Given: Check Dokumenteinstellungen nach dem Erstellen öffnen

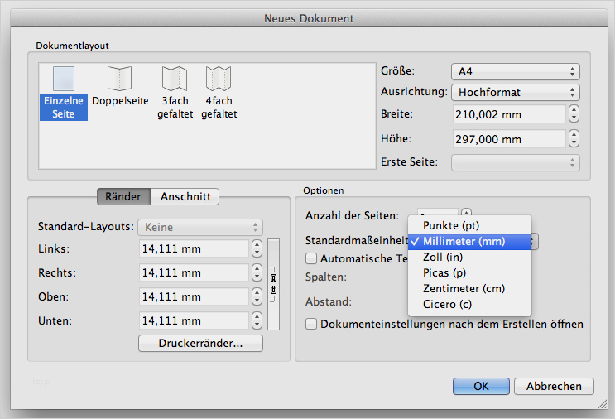Looking at the screenshot, I should (311, 324).
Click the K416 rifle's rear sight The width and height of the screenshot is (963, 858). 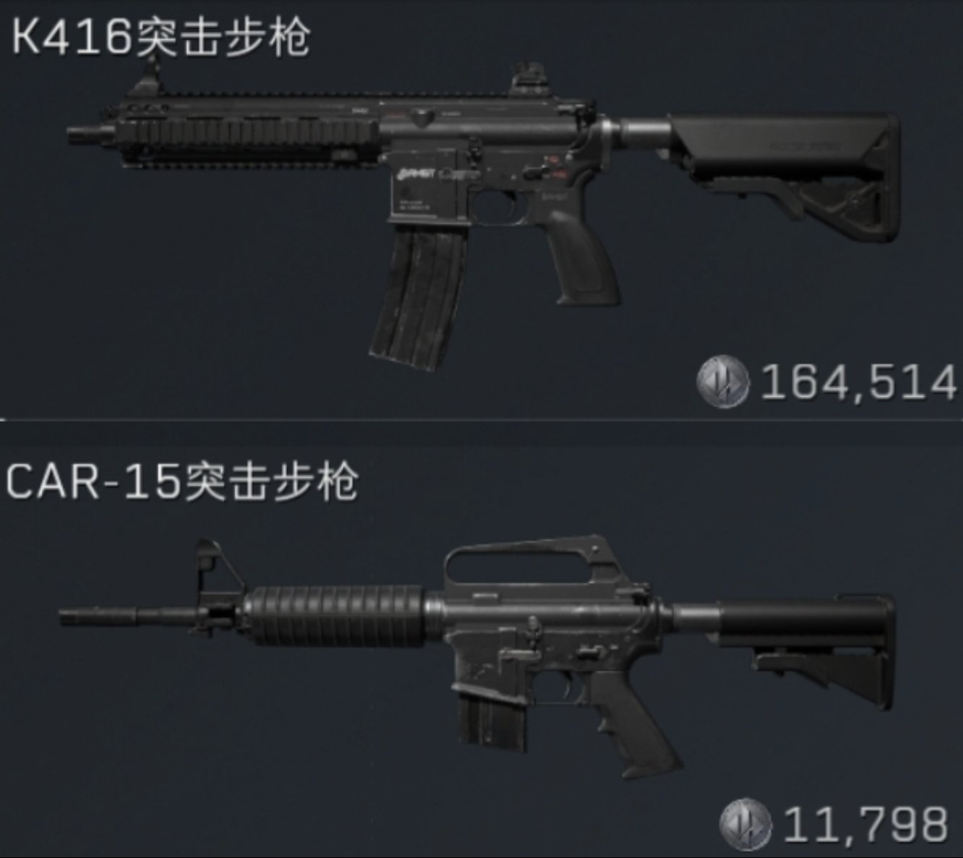pos(531,81)
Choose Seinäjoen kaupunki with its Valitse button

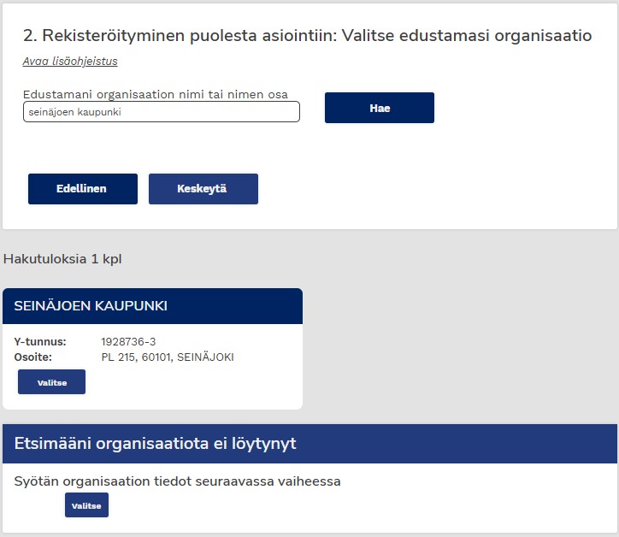51,382
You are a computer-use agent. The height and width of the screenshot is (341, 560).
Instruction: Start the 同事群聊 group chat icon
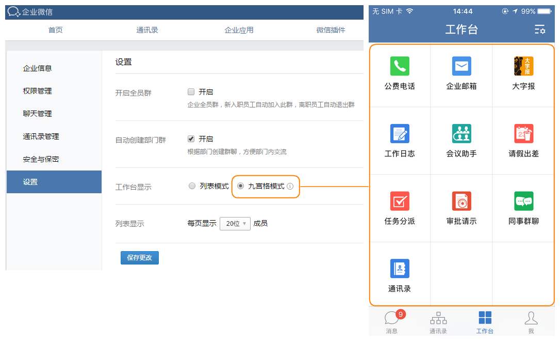coord(522,201)
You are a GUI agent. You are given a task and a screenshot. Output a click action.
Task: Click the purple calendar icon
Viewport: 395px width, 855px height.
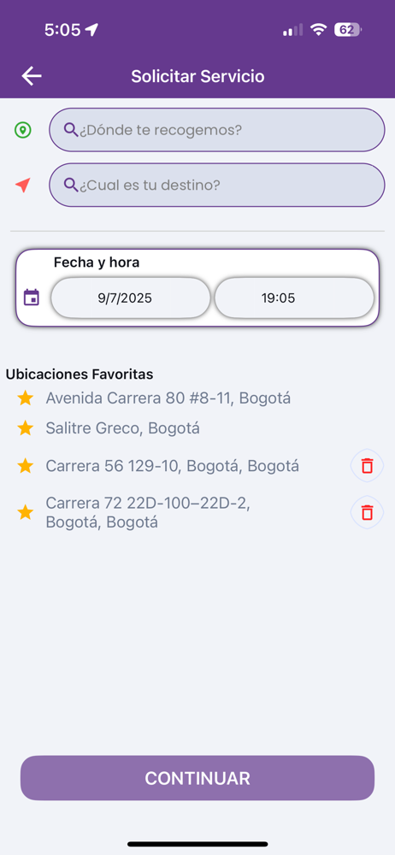(32, 298)
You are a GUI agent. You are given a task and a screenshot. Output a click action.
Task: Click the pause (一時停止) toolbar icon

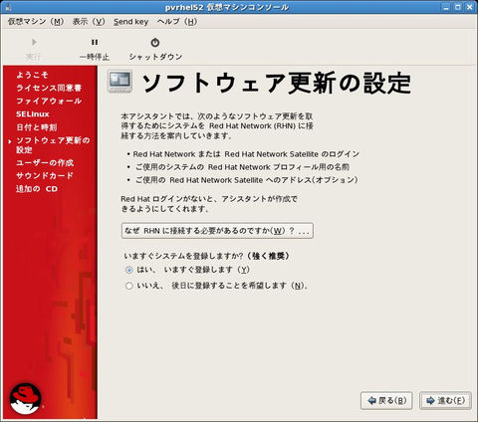(x=95, y=42)
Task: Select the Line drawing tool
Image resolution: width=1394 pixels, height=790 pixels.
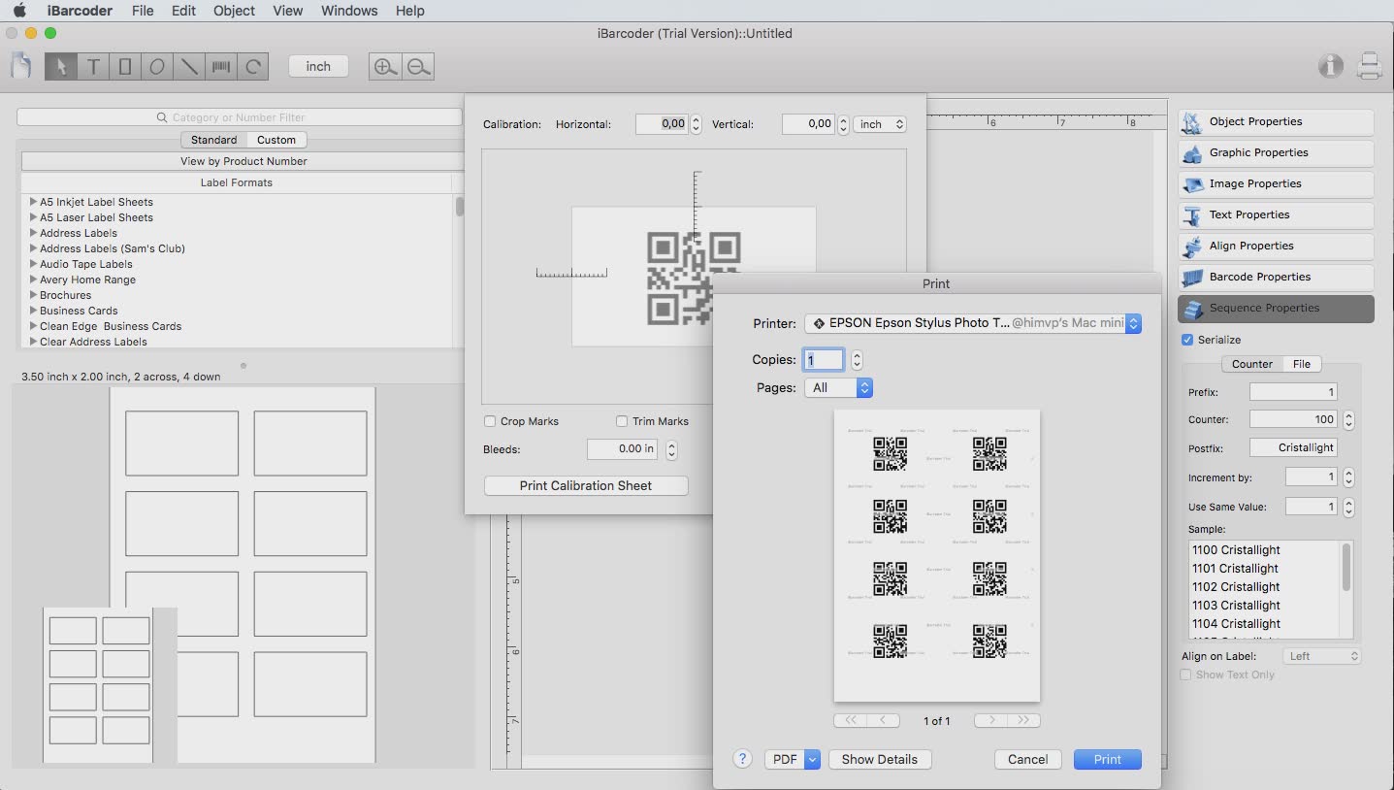Action: (189, 67)
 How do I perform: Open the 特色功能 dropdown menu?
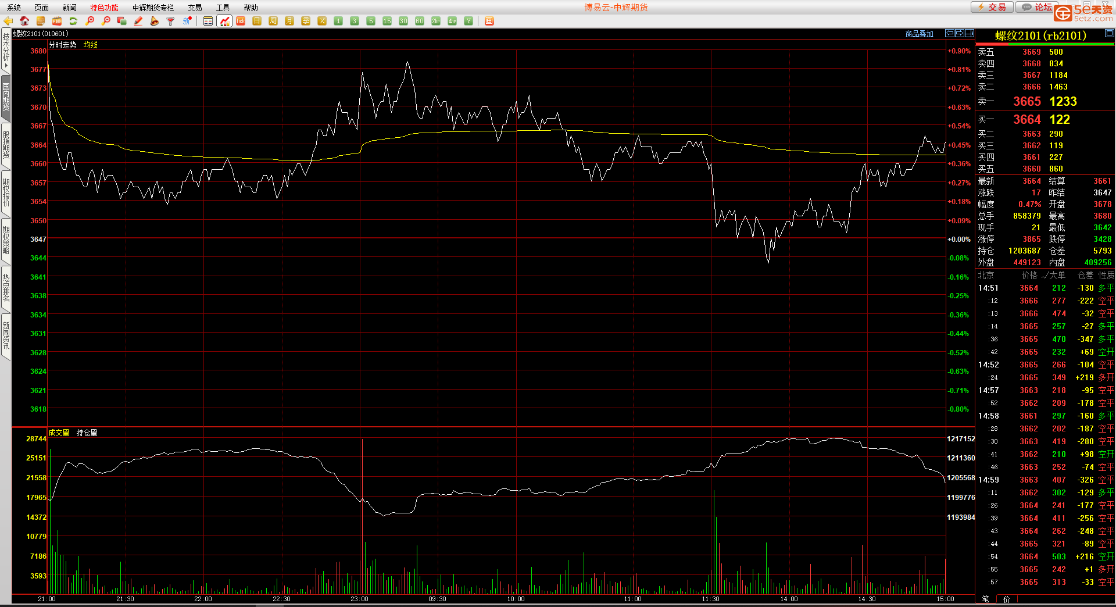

----------

- Challenge
Multiply every coordinate in the answers by 1.85, rounding to whole numbers with halves rounded up, and give the records again from the line with "Choose Seinäjoen kaupunki" up to and including the line with "(x=95, y=42)", requests included and numbers in the requests unchanged. Leave the pictures out of the answer.

- Task answer
Choose Seinäjoen kaupunki with its Valitse button

94,707
You are a computer-use agent. The height and width of the screenshot is (341, 560).
Instruction: Start the 同事群聊 group chat icon
coord(966,372)
You are a GUI agent. You are given a task and a screenshot. Output a click action.
Task: Click the purple calendar icon
Viewport: 395px width, 855px height.
(59, 551)
You are a GUI agent. You are given a task and a screenshot. Output a click action.
Task: Click the pause (一時停止) toolbar icon

(x=176, y=78)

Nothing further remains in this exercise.